Expanded Insights: Prime commercial hubs like Mumbai, Bengaluru, and Gurugram have seen rental increases of 3–5% for new office leases in 2025. Developers are deferring launches, especially for high-rise offices and retail malls, while investors are cautious about entering leased commercial spaces. The shift in dynamics has also heightened interest in REITs and built-to-sell developments, as these models provide predictable returns with lower tax exposure.
Industry experts confirm a structural reduction in commercial yields, emphasizing the need for developers to recalibrate project strategies and investors to evaluate alternative models.
Expanded Insights: Analysts note that unrecoverable GST costs reduce net yields by 0.5–1%, prompting developers to focus on built-to-sell or REIT structures. Market advisors recommend evaluating project cash flows under the new GST framework and adjusting leasing contracts to share costs with tenants when possible. Strategic location selection and cost optimization have become critical for maintaining profitability.

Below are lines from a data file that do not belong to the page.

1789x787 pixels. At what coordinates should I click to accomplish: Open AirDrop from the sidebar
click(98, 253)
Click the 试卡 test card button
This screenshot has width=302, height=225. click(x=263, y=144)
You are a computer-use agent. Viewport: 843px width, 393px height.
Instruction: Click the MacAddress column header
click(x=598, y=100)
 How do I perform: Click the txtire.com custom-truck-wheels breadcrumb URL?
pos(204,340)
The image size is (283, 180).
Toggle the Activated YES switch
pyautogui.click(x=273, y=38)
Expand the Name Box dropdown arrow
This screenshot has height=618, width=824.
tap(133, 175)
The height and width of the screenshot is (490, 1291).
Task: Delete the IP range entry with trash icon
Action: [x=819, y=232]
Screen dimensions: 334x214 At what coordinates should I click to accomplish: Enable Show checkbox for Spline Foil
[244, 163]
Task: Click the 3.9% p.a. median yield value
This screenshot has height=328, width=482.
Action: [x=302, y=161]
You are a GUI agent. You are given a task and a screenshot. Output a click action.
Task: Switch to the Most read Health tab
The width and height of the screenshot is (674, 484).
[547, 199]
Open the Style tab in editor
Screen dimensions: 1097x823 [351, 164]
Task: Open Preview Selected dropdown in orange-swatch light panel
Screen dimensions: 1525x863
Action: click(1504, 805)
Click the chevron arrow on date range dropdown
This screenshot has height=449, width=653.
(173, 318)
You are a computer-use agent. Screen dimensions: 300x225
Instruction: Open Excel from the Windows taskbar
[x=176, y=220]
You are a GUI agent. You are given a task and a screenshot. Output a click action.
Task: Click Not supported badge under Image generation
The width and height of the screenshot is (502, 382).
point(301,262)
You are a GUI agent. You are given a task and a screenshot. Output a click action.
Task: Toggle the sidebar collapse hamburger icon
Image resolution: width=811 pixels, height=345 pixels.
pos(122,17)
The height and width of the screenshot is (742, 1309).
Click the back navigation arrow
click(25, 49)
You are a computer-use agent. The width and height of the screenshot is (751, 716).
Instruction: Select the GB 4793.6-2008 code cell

Conclusion: The removal of ITC for leased commercial properties in 2025 has structurally altered India’s commercial real estate landscape. Developers face higher costs and lower net yields, prompting a shift toward built-to-sell projects and REIT investments. Tenants bear part of the cost through higher rents, while investors approach new commercial projects cautiously. Understanding these dynamics is vital for making informed decisions in the evolving market. By strategically planning investments, optimizing costs, and exploring alternative ownership models, stakeholders can navigate this challenging environment effectively.